2021~13ème jour de Mars~Dryade

Le village du Nord

Cela fait plus de trois ans que je suis arrivée dans le royaume de Va’alaore. Mon petit cottage de pierre, aux murs envahis de lierre, de mousse et de plantes grimpantes, se dresse au cœur de la forêt, telle une extension de la Nature elle-même. Je suis loin d’être seule dans cette forêt : chaque matin, je suis réveillée par le gazouillement de petites mésanges bleues, perchées non loin de mes fenêtres. Quand les plantes sont en fleur, le discret grésillement des abeilles qui les butinent ajoutent une note mélodieuse aux sons quotidiens. La terre meuble conserve les empreintes de nombreux animaux : lapins, cerfs, daims, sangliers, renards… Sapins, chênes, bouleaux et frênes, pommiers et châtaigniers constituent les principales essences d’arbre de mon lieu de vie. L’odeur de leur résine flotte dans les airs, telle une légère brume, délicieusement fraiche et odorante. Ils abritent une multitude de petits êtres, féeriques ou non, qui vivent en parfaite harmonie. Tout cela constitue une merveilleuse symbiose, qu’on croirait presque magique.

J’ai commencé à explorer les environs à peine quelques semaines après mon arrivée. J’étais beaucoup trop impatiente de partir à la découverte de ces terres qui m’étaient encore inconnues. Et je n’ai jamais cessé. A chaque sortie, j’avais mon carnet de croquis dans une main, ma plume dans l’autre ; je consignais absolument tout ce que je voyais. Je décrivais le paysage, les espèces que je rencontrais, que je les connaisse ou non. C’en était presque devenu une obsession : je voulais tout voir, tout comprendre, tout consigner sur papier.
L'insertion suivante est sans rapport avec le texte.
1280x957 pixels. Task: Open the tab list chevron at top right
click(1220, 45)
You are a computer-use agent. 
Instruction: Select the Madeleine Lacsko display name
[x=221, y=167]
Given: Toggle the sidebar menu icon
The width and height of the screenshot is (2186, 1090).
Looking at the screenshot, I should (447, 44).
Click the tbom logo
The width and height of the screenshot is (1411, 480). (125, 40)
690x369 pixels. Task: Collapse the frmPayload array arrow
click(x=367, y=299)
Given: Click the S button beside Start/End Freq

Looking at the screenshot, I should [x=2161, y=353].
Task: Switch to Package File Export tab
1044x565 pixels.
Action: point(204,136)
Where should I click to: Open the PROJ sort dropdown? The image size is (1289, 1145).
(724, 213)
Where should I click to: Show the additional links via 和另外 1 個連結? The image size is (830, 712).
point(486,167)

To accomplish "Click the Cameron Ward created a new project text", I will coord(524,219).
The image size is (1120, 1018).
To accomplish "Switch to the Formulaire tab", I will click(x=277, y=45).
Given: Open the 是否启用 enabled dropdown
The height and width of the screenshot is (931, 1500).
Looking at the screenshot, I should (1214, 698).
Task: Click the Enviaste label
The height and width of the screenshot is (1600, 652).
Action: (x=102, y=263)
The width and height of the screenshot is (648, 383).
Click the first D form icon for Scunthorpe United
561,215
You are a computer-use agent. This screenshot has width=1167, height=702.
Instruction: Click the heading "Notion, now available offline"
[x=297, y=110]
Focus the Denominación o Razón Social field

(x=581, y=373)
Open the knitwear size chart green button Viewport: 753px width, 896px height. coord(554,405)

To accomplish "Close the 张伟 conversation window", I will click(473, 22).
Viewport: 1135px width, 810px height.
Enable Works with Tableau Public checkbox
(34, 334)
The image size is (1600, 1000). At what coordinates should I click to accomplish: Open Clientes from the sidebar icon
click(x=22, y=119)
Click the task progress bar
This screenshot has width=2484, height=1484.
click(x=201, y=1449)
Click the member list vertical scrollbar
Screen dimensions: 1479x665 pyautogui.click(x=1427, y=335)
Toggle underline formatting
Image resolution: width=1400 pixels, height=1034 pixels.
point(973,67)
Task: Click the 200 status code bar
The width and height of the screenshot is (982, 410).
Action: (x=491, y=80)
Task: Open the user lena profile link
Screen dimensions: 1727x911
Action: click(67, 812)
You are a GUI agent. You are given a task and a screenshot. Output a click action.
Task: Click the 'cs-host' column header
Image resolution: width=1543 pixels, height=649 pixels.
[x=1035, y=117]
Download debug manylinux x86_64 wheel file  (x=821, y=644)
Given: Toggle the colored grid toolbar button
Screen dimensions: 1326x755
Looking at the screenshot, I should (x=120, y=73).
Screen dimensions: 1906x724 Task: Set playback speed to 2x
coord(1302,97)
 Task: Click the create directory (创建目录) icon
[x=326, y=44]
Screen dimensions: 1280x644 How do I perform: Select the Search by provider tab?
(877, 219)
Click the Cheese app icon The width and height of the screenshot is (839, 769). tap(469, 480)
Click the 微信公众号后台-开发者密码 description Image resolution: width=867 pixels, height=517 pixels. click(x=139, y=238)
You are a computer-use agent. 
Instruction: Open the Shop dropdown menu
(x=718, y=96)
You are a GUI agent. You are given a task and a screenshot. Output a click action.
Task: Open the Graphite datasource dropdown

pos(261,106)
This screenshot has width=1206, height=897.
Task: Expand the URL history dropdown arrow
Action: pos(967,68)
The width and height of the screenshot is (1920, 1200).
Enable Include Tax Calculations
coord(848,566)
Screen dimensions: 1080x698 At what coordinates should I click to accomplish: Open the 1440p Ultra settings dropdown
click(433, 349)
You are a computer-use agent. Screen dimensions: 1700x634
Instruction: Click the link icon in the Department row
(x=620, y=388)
J’avais repéré un village de Fées un peu plus au nord. Lors de ma première visite, j’avais remarqué qu’elles ne vivaient pas en « ethnies » (faute d’un meilleur terme) : plusieurs races de fées coexistaient dans ce village. Pour l’instant, je ne saurais dire si elles avaient un rôle assigné en fonction de leurs capacités. Je ne les avais observées que de loin. D’après les dires de l’aubergiste de Kandrak, elles se méfiaient des Humains. Je prenais donc garde à ce qu’elles ne me remarquent pas lors de mes excursions, pour ne pas les effrayer. J’avais pris l’habitude de me cacher derrière des buissons, les observant à bonne distance à l’aide de mes jumelles. Cela me permettait de prendre mon temps pour écrire et dessiner, notant chaque détail, chaque couleur, chaque activité qu’il m’était possible de voir.